Records excerpted from a collection:
· · · · · · ·

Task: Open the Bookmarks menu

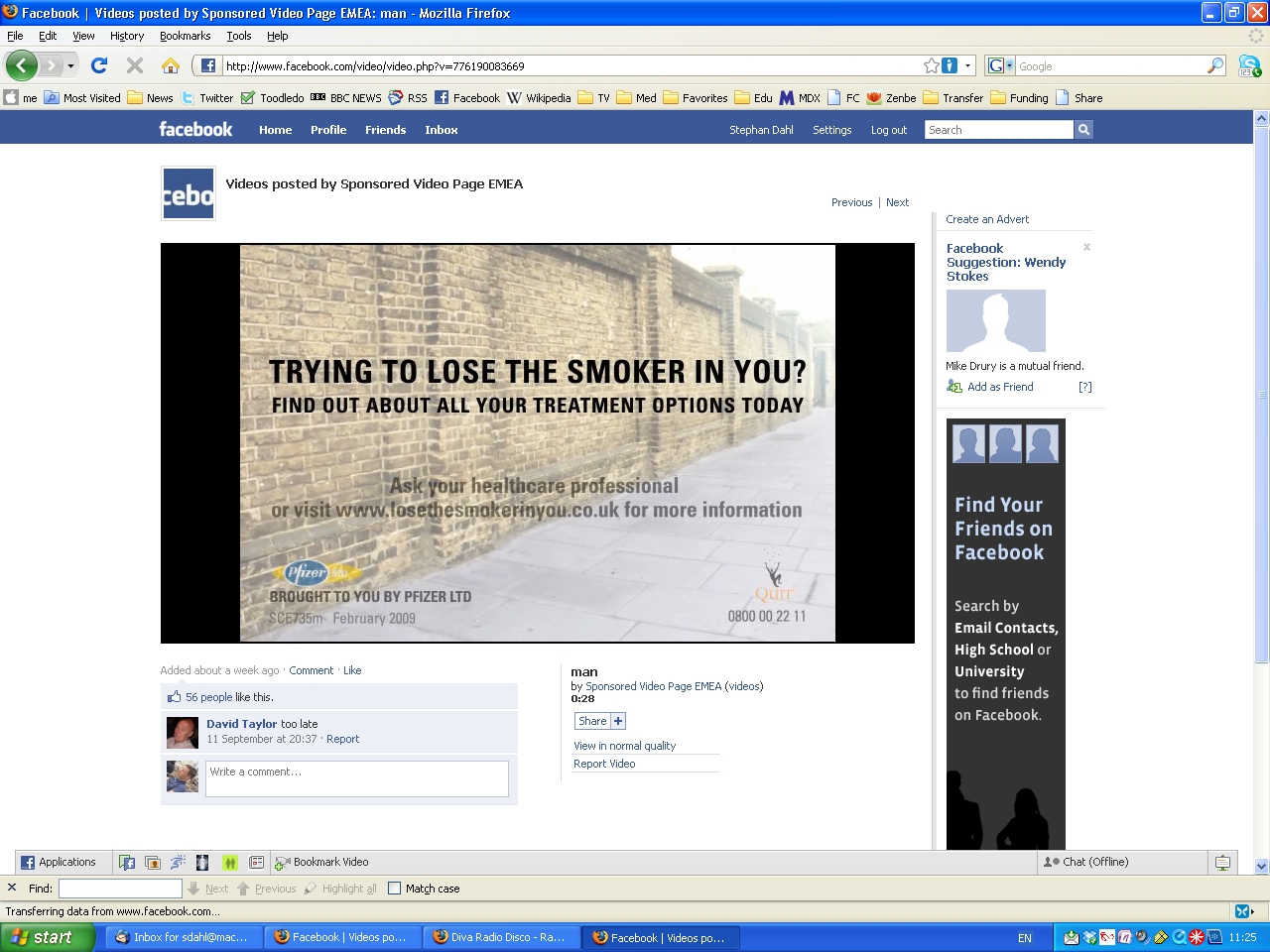Action: click(185, 36)
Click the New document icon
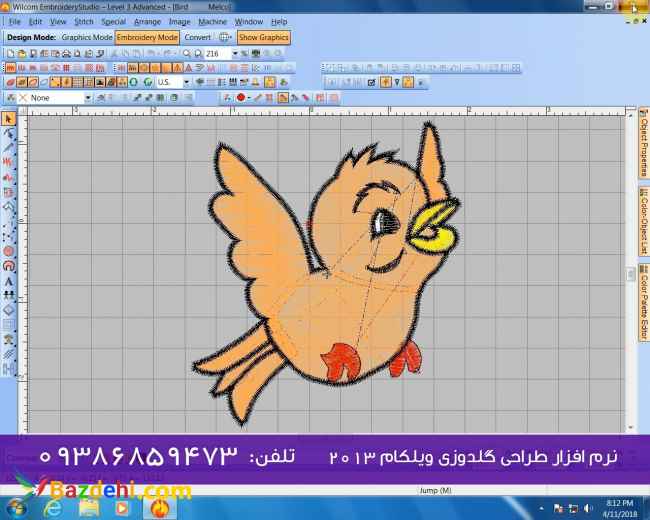Screen dimensions: 650x520 click(x=9, y=54)
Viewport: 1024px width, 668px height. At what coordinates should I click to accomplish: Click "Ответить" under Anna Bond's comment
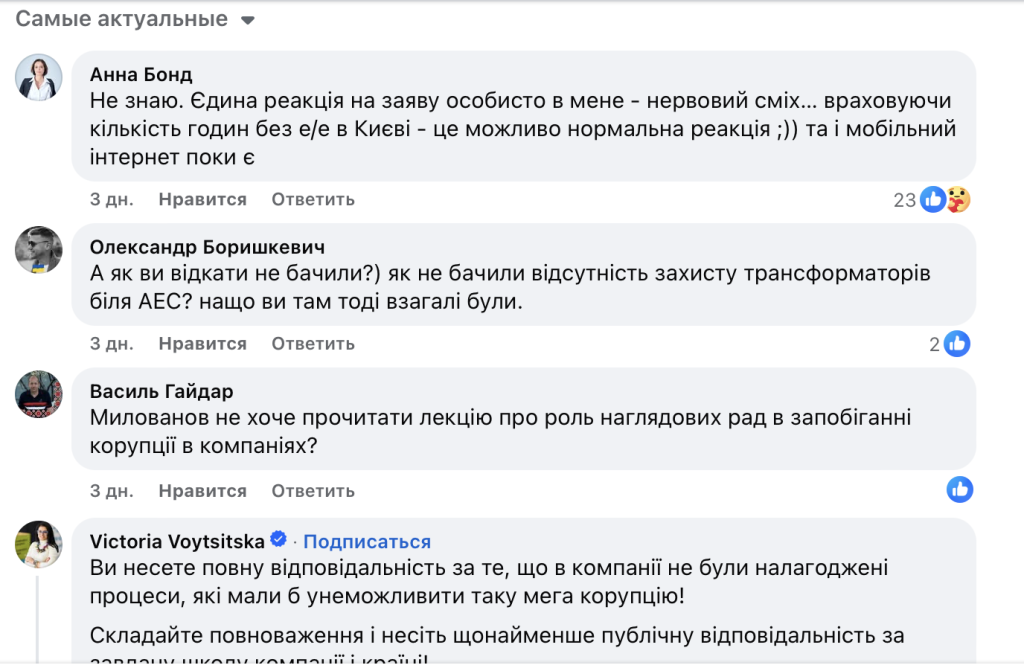(312, 199)
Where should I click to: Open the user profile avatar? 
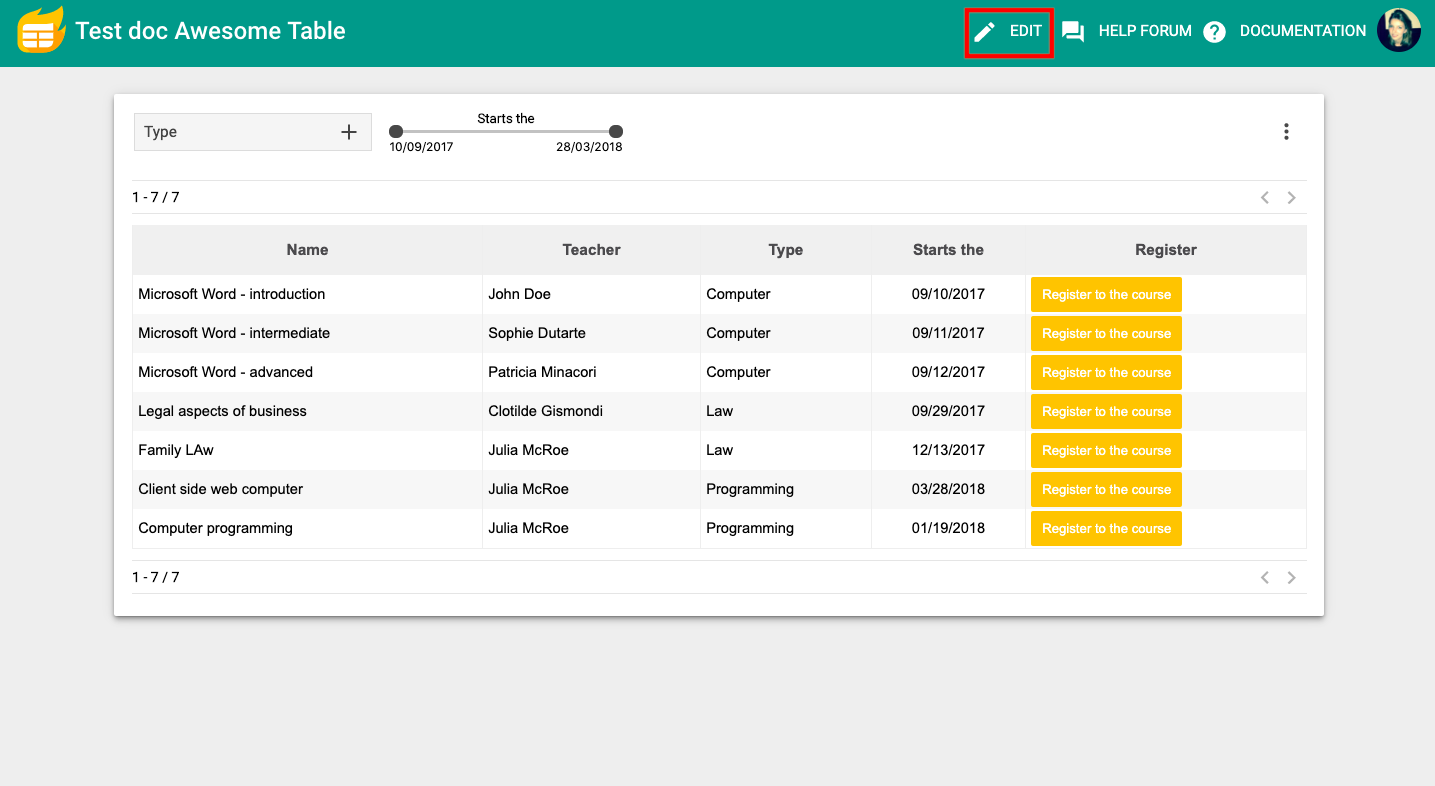[1398, 31]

· · · · · · ·

Set the pictures aside and restate word for word only the lines from the line containing "Viewport: 1024px width, 668px" through the end of the entries above, both included.

Viewport: 1024px width, 668px height. At what coordinates should I click to accomplish: Click "Ответить" under Anna Bond's comment
(312, 199)
Where should I click to: Open the user profile avatar? 
[1398, 31]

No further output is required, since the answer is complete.